For stakeholders, this represents both a mandate and a defining inflexion point, whereby it will become common practice to harness AI’s transformative potential while preserving human oversight and judgment.

The role of insurers in fostering safe, scalable AI adoption

“With today’s fast-paced progress that comes with limited time to test and adapt, the biggest question is how to onboard AI while upholding quality and safety,” notes Sethsson. “That is where insurance plays a vital role.”

As AI adoption accelerates, insurance is evolving risk mitigation to become a strategic enabler of innovation, shaping how AI is deployed, trusted and scaled. In the aviation ecosystem, insurers can drive impact through:

  • Modelling transparency: By demanding explainable AI, insurers can incentivise algorithmic visibility and help align sectors with safety and security, ethical, and regulatory standards. Insurers need to know how AI software is used, whether in critical or non-critical applications, its sources, data (objective or subjective), algorithms, mathematical modelling, SMS, and lessons learnt.
  • Scenario modelling for emerging risks: With traditional risk models falling short, insurers can collaborate with aviation stakeholders to simulate edge cases, such as AI misinterpretation of sensor data or predictive bias in maintenance prioritisation, and develop coverage frameworks that reflect these risks.
  • Enabling scalable adoption: Through tailored underwriting and performance-based coverage plans, insurers can support responsible deployment of AI at scale, protecting against algorithmic liability, autonomous system failures and even reputational risks tied to AI decisions.
  • Protecting against cyber and privacy risks: By offering cyber insurance solutions and incentivising robust data protection measures. As AI systems rely on vast amounts of data, insurers can help aviation stakeholders implement steps to protect sensitive information, ensure compliance with privacy regulations, and manage AI-driven cyber threats.
  • Incentivising the adoption of proactive safety measures: Such as the AI monitoring systems, which use facial tracking to scan for signs of pilot fatigue and provide real-time alerts. Similar to Driver Monitoring Systems (DMS) in automobiles, these systems have the capability to demonstrate the powerful role of AI in proactively mitigating accident risks.

Effective human-AI teaming requires clear communication, shared situational awareness and a well-defined allocation of tasks. Without these foundational elements, reluctance to adopt AI is likely to grow.

Aviation brokers can serve as a critical bridge between humans and AI adoption, helping clarify the technology’s implications and associated risks, notes Parnell. “This evolving landscape offers aviation brokers and insurers a strategic opportunity to harness AI-driven data insights, identifying emerging risks and exposures while guiding stakeholders through complex claims and shifting risk appetites. The result: greater confidence and readiness to adopt AI.”
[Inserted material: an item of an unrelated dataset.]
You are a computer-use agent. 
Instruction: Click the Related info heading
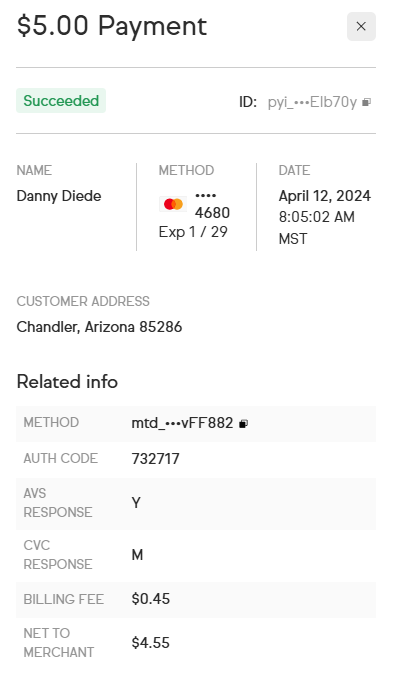click(67, 382)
Tech-enabled risk intelligence: The Gallagher Aeropulse advantage

Bespoke exposure analysis tools, such as Gallagher’s Aeropulse, enable brokers to bridge the gap between human hesitancy surrounding AI complexities and successful adoption. By delivering actionable insights, including incident reports and post-accident claims, Aeropulse strengthens risk assessment and enhances forecasting accuracy, empowering stakeholders to manage liability coverage with greater precision and clarity.
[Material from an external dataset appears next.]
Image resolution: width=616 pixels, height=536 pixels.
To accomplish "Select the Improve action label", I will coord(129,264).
Evolving from operators to strategists

As AI transforms aviation, the industry is shifting from a stance of passive adoption to proactive collaboration, centred on transparency, agile learning and forward-looking risk models that anticipate tomorrow’s challenges. A tripartite commitment among stakeholders, regulators and insurers to shared safety metrics will be key to ensuring AI adoption in aviation remains safe, scalable and resilient.

“AI adoption in aviation requires deliberate human engagement,” concludes Parnell. “Flight crews and operators must embrace the technology with confidence. As manufacturers and regulators refine how AI systems are designed and interpreted, insurers have a pivotal role to play, evolving coverage models and supporting the AI-human synergy.”

Talk to our experts and navigate the human-AI challenges in aviation with confidence.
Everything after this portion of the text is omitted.